Nebraska and Iowa leadership delegates at Nagel's cucumber farm

Cucumber Harvester
On Wednesday, Corn Congress was finally underway. We got to hear about big issues such as the Renewable Fuel Standards (RFS), Waters of the United States (WOTUS), GMO labeling, trade, livestock industries, and tax extenders. Another highlight of the morning session was our very own Executive Director, Don Hutchens, being honored for 27 years of dedication to the corn industry by the National Corn Growers Association.

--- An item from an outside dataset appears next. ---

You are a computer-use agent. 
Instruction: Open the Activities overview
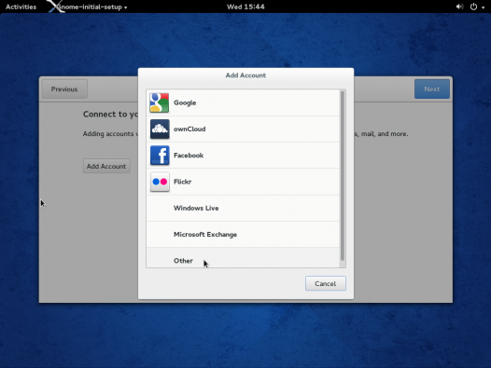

The afternoon was jam-packed with meetings with our Congressmen and women. We met with Senator Fischer, Representative Adrian Smith, Senator Johanns, and a representative from Lee Terry’s office. The delegates embraced this unique opportunity to ask our lawmakers anything that they wanted to and learned a lot more about the political process.
Senator Johanns addresses the group

After that, we were able to mingle with corn industry leaders from across the country at CornFest. This social hour is held in the U.S. Grains Council and National Corn Growers building. CornFest provides an excellent opportunity to get out of your comfort zone and network with a corn grower from a different state where practices can be very different.

To end the evening, leadership mission delegates and NCB/ NeCGA members/staff got the chance to sit down for supper and learn more about each other. This was a refreshing end to the day and provided the opportunity for reflection and good company.

NCB intern, Morgan Zumpfe, and American Farm Bureau (AFBF) intern, Alix Mashino both took part in the leadership mission last year and were able to catch up during tours this year at AFBF
Our last day in Washington D.C. was again filled with lots of information. In the morning, we went to the offices of the Foreign Agricultural Service at the USDA, American Farm Bureau Federation, and the U.S. Grains Council. These three experiences opened delegates eyes to how global our world is, and how important trade is. As leadership delegate and University of Nebraska-Lincoln student Kerry McPheeters said, “For as much depressing news that seems to come out of Washington, it was certainly encouraging to see the number of people that are working tirelessly for the greater good of agriculture.”

The afternoon was spent in the final Corn Congress meetings, where final policy was enacted and ending remarks were made. Despite a few plane delays, all Nebraskan representatives made it back to “The Good Life” safe and energized by Corn Congress.

I think that Nebraska should be really proud of leadership team that was sent out to represent them last week. All delegates gained an insurmountable amount of knowledge that will empower them to become better leaders of tomorrow. The combined experiences helped the delegates understand how important it is to get involved in leadership positions, because if we don’t step up, who will? Leadership delegate and corn farmer Ryan Broderson remarked, “On this leadership trip to WDC, I was inspired to become a NeCGA member. The power of this grassroots organization is outstanding.”

Leadership mission delegates on Capitol Hill

I am so thankful and blessed that I was able to experience Corn Congress twice. I feel better equipped to tackle my classes at UNL and understand how important it is to know the issues and be involved. I am confident that my experiences through the Nebraska Corn Board will pay dividends toward my future.